> [Рабочие задания]:
1. Какая надпись сделана на беседке в усадьбе Манилова согласно источнику?
2. Объясните, почему, согласно источнику, Манилов не способен понять истинного значения слова «храм».
3. Выведите без изменений часть источника между словами «Мелькает намек на» и «фоне комического повествования.», включая оба этих фрагмента.

> [Источник]:

════════════════════

В другой раз упоминание понятия храма возникает в описании усадьбы Манилова: «… беседка с плоским зеленым куполом, деревянными голубыми колоннами и надписью «храм уединенного размышления»…» (6: 21). Помимо того, что эта надпись ассоциативно объединена с вывесками города N («Иностранец Василий Федоров», «И вот заведение» и др.), явно обозначая тяготение к самоутверждающейся пошлости, она еще выполняет функцию, утверждающую карнавально–пародийную сущность всей картины обитания Манилова, человека без души и потому не способного понять истинного значения слова «храм», спокойно блаженствующего в создаваемой им самим пустоте, украшенной романтизированно–искаженными картинками, детскими именами и надписями.

Мелькает намек на высокий образ и в эпизодах посещения Чичиковым Коробочки. Крохоборство и дубинноголовость помещицы, все более эффективно нагнетая комизм ситуации, подчеркивая тем самым примитивную, антидуховную сущность и самого действия, и лиц, в нем участвующих, вызывают прорыв в повествовательной линии, необходимость корректирующего авторского слова: «Но мимо, мимо! Зачем говорить об этом? Но зачем же среди недумающих, веселых, беспечных минут, сама собою, вдруг пронесется иная чудная струя: еще смех не успел совершенно сбежать с лица, и уже другим светом осветилось лицо…» (6: 56–57) – серьезная деталь на фоне комического повествования.

Может быть, наибольший смысловой эффект приобретает образ храма, воплощенный не в рукотворной форме, а возникающий как духовное начало природы, изначально порождающее архитектуру храмового движения ввысь, в источник света. Этот образ сопровождает, по гоголевскому закону контрастов, ту часть повествования, где речь идет о высшей степени «ничтожности, мелочности, гадости», до которой «мог снизойти человек», т.е. о Плюшкине. Он явно спроецирован на идею возрождения в гоголевской поэме (известно, что по замыслу именно Плюшкин должен был измениться к лучшему). В описании сада около дома Плюшкина прочерчены все основные архитектурные компоненты храма: купол, колонны, капитель, сияющий луч света. «Зелеными облаками и неправильными, трепетолистыми куполами лежали на небесном горизонте вершины разросшихся на свободе дерев. Белый колоссальный ствол березы, лишенный верхушки, обломленной бурею или грозою, подымался из этой зеленой гущи и круглился на воздухе, как правильная мраморная, сверкающая колонна; косой, остроконечный излом его, которым он оканчивался сверху вместо капители, темнел на снежной белизне его, как шапка или черная птица. <…> Молодая ветвь клена, протянувшая сбоку свои зеленые лапы–листья, под один из которых забравшись, бог весть каким образом, солнце превращало его вдруг в прозрачный и огненный, чудно сиявший в этой густой темноте» (6: 107).

Это описание сада едва ли не кульминация духовного сюжета «Мертвых душ», подготавливающая заключительные восторженные надежды на особую роль России в жизни человечества, «наводящее ужас движение» (священный ужас) – «и мчится вся, вдохновенная богом».

════════════════════

> [Раздел данных]:
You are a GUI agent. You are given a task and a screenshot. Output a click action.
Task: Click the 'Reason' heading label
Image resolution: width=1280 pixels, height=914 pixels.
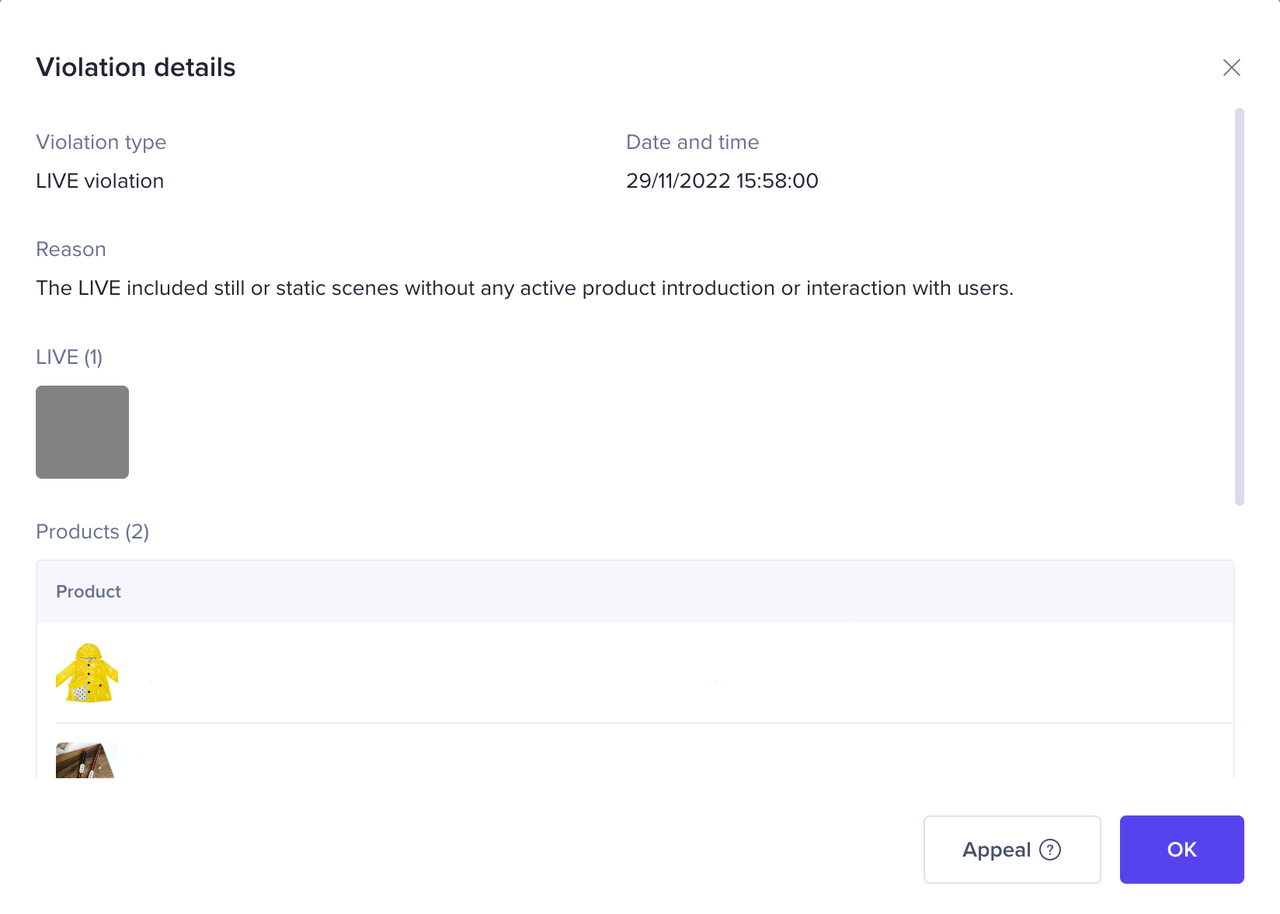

════════════════════

> [Ответы на задания]:
1. На беседке написано «храм уединенного размышления».

2. Манилов — человек без души, и потому он не способен понять истинного значения слова «храм». Он спокойно блаженствует в пустоте, которую создает сам.

3.
Мелькает намек на высокий образ и в эпизодах посещения Чичиковым Коробочки. Крохоборство и дубинноголовость помещицы, все более эффективно нагнетая комизм ситуации, подчеркивая тем самым примитивную, антидуховную сущность и самого действия, и лиц, в нем участвующих, вызывают прорыв в повествовательной линии, необходимость корректирующего авторского слова: «Но мимо, мимо! Зачем говорить об этом? Но зачем же среди недумающих, веселых, беспечных минут, сама собою, вдруг пронесется иная чудная струя: еще смех не успел совершенно сбежать с лица, и уже другим светом осветилось лицо…» (6: 56–57) – серьезная деталь на фоне комического повествования.